On BBC 4 this evening - the second part of The Story of Maths".
Oh dear! In which we are told:
- The Indians discovered that if you take four bags of cloth from three bags of cloth you get (-1) bags of cloth. No you don't, you can't do the operation. (Inappropriate physical model of abstract mathematical operation).
- That the discovery of negative numbers (by the Indians) allowed all quadratic equations to be solved with two solutions (er ... no: try x2 + 1 = 0). The Indians did NOT discover complex numbers.
There is so very much that is wrong with this programme.
- Ludicrous political correctness - it appears that our histories never gave any credit to the ancient civilizations of China, India and the Islamic empire ... but the programme then explains that their maths was as advanced as that which today we teach to bright 15 year olds. All the stuff afterwards was developed in the West.
- Utterly inappropriate visual content for the script. No matter what presenter Marcus du Sautoy is talking about, we see the same amusing and completely irrelevant pictures: poor ethnic people trying to get their quotidian work done while Marcus presents foreground on something completely unrelated. Oh yes, lots of boats aimlessly sailing around too.

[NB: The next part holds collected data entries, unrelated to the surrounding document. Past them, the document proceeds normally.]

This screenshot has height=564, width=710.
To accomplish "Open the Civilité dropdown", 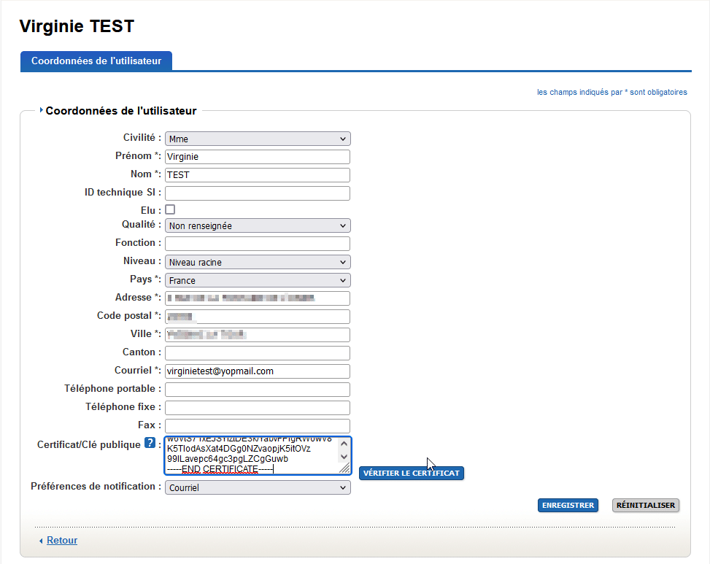I will point(258,139).
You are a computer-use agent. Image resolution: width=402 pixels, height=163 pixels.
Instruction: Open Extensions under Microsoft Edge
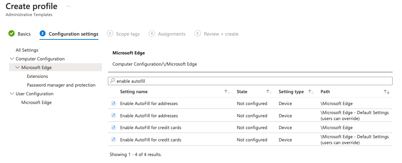coord(37,76)
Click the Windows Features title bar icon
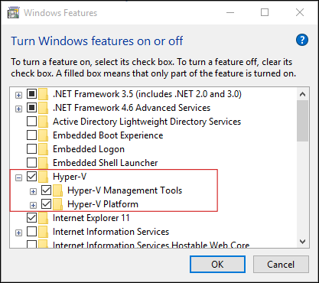The image size is (319, 283). 13,13
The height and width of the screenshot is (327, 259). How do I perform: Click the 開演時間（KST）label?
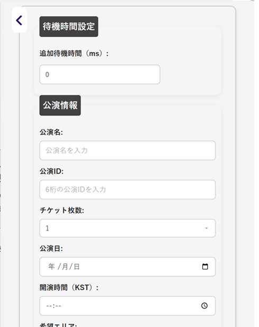(69, 288)
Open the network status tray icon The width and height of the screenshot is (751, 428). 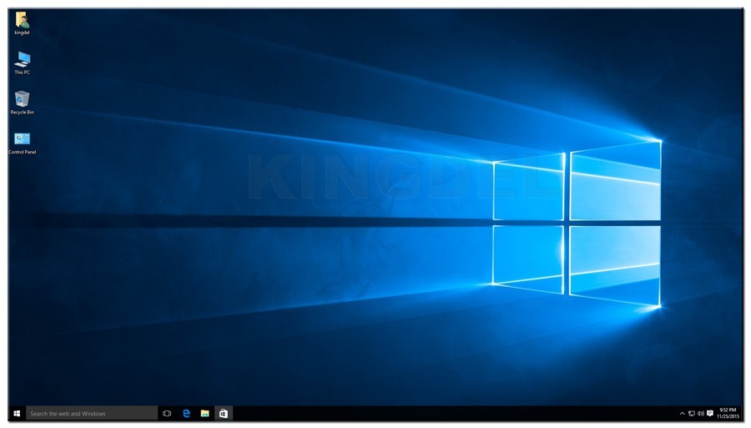[691, 413]
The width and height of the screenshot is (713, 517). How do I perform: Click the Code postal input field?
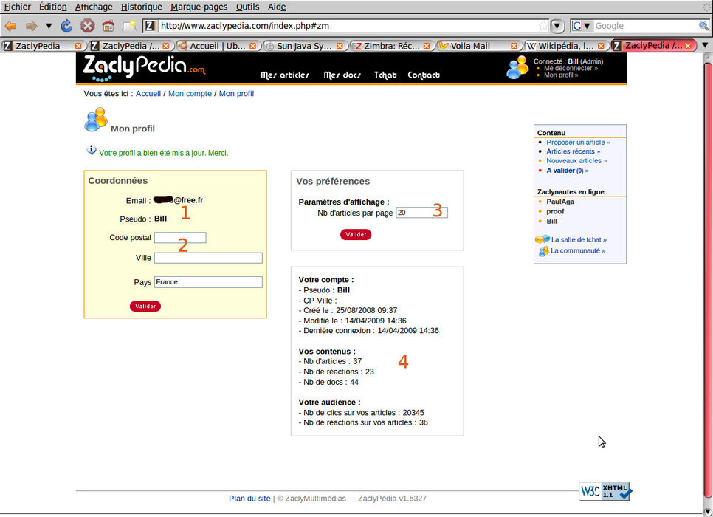[x=180, y=238]
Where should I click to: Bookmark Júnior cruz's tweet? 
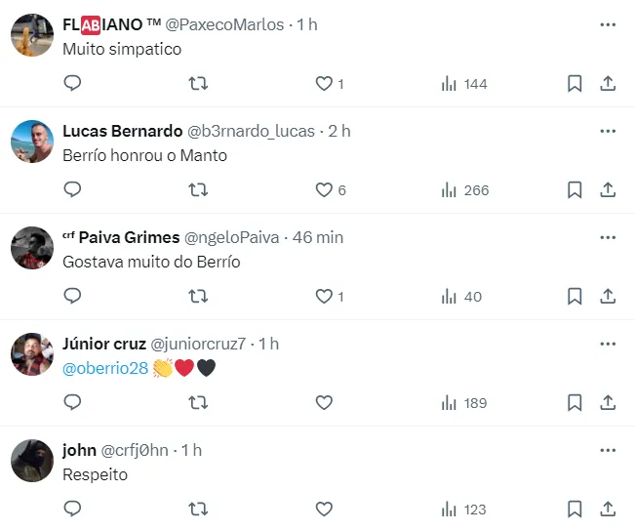tap(575, 402)
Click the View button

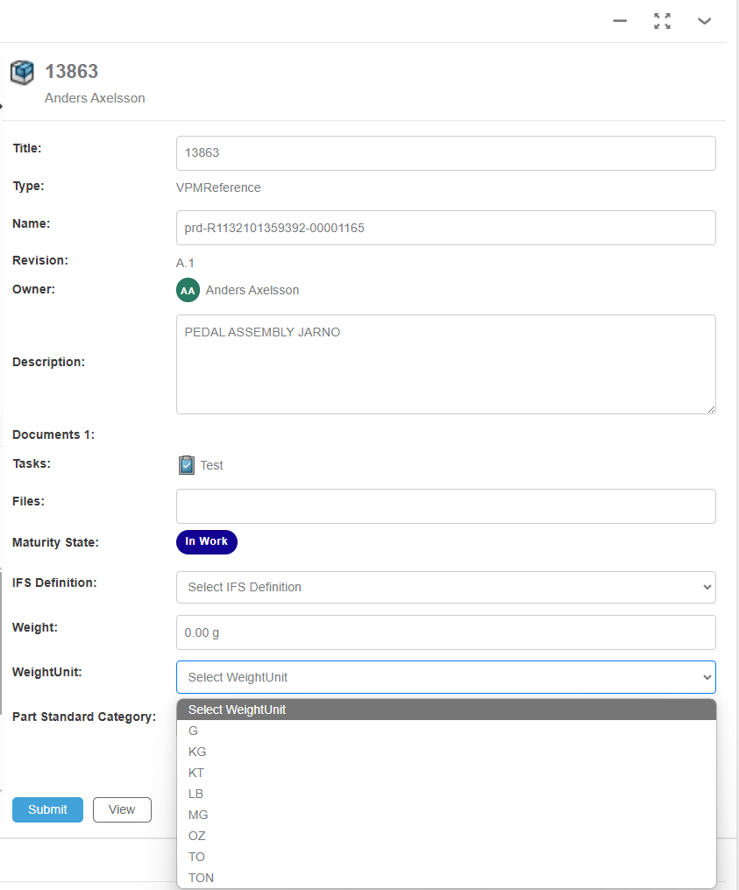pos(122,809)
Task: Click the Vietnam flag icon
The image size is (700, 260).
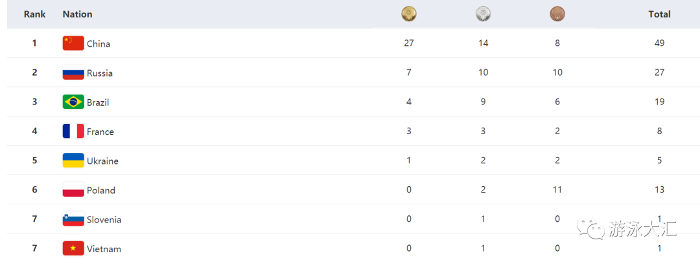Action: pyautogui.click(x=73, y=248)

- Complete capitulation to TV-land's belief that you cannot explain anything coherently or even a bit formally for fear the audience will switch off (or the epithet "Open University" will be hurled at you). This leads to such absurdities as when, after explaining the power of algebraic notation and arabic numerals, the presenter tries to explain the Fibonacci sequence without using either. Instead an opaque narrative is backed up by hundreds of CGI bunny pictures superimposed over the leaning tower of Pisa. What was that about?
Honestly guys, this is a series about how not to communicate anything at all of the beauty, power, essence or even interest of maths. In this programme there IS no maths. Surely it can get no worse?